Trainor briefly spoke about King's legacy referencing his memorable "I Have a Dream" speech.
"I have a dream," Trainor said. "You know those famous words of Dr. Martin Luther King have inspired generations and continue to inspire today. People around the world, including in America, do not have equal access to what Norman Rockwell so vividly captured in his art as the four freedoms, freedom of speech, and freedom of worship, freedom from want and freedom from fear."
"The U.S. military has been on the forefront of leading social change in our country by allowing people who have dreams of serving to do so regardless of race, gender or sexual orientation," he added. "We at West Point and the U.S. Military must always be ready to answer the call both at home and abroad."
The luncheon included guest speaker Kenneth Chamberlain Jr., a work experience program developer with the Urban League of Westchester County.
"I have found that many who call themselves leaders are more concerned with position, not purpose: it's the difference between bosses and leaders," Chamberlain said. "Bosses will delegate, leaders will show you how it is done. They also surround themselves with other leaders, someone who can take the reins when necessary. If I choose to be anything, I choose to be a leader.
Leaders are courageous, truthful and decisive. What may be an honor and privilege of having the title of leader; it is a title that you have to earn. No one is just going to give it to you, and it is going to take personal and professional development."
Mayo Bartlett, principal attorney at the law offices of Mayo Bartlett, PLLC and co-founder of Safe Passage, a youth law forum bringing issues of law and policy to the classroom, spoke about the strength of the peaceful leader.
"We talk about Dr. King as being a peaceful person," Bartlett said. "And unfortunately, lots of times today we confuse being a peaceful person with being a weak person. I'd like to suggest to you that it is the exact opposite. Even Gandhi has been known to have said to some of his opponents; not all of my brothers and sisters are nonviolent, and I pray that you won't be our weaker brothers and sisters because those people will greet you as you greet them."

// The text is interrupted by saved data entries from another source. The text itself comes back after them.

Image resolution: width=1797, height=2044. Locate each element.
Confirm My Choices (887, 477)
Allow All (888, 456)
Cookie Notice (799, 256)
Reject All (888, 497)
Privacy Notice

"You are an ambassador whether you choose to be or not," he added. "What kind of an ambassador do you want to be? I think you will be the best ambassador because you are going to be the one who volunteered to serve. When you go anywhere, to speak to high school students or overseas, your conduct will impact everyone."
Bartlett also spoke about the sacrifices King made by being out in the forefront of the Civil Rights Movement. "I think King embodied courage," Bartlett said. "He was a pacifist, but as you look (at the slides) you can see the bullet holes. Dr. King was a family man and he knew that his choices put himself and those who were near and dear to him at risk."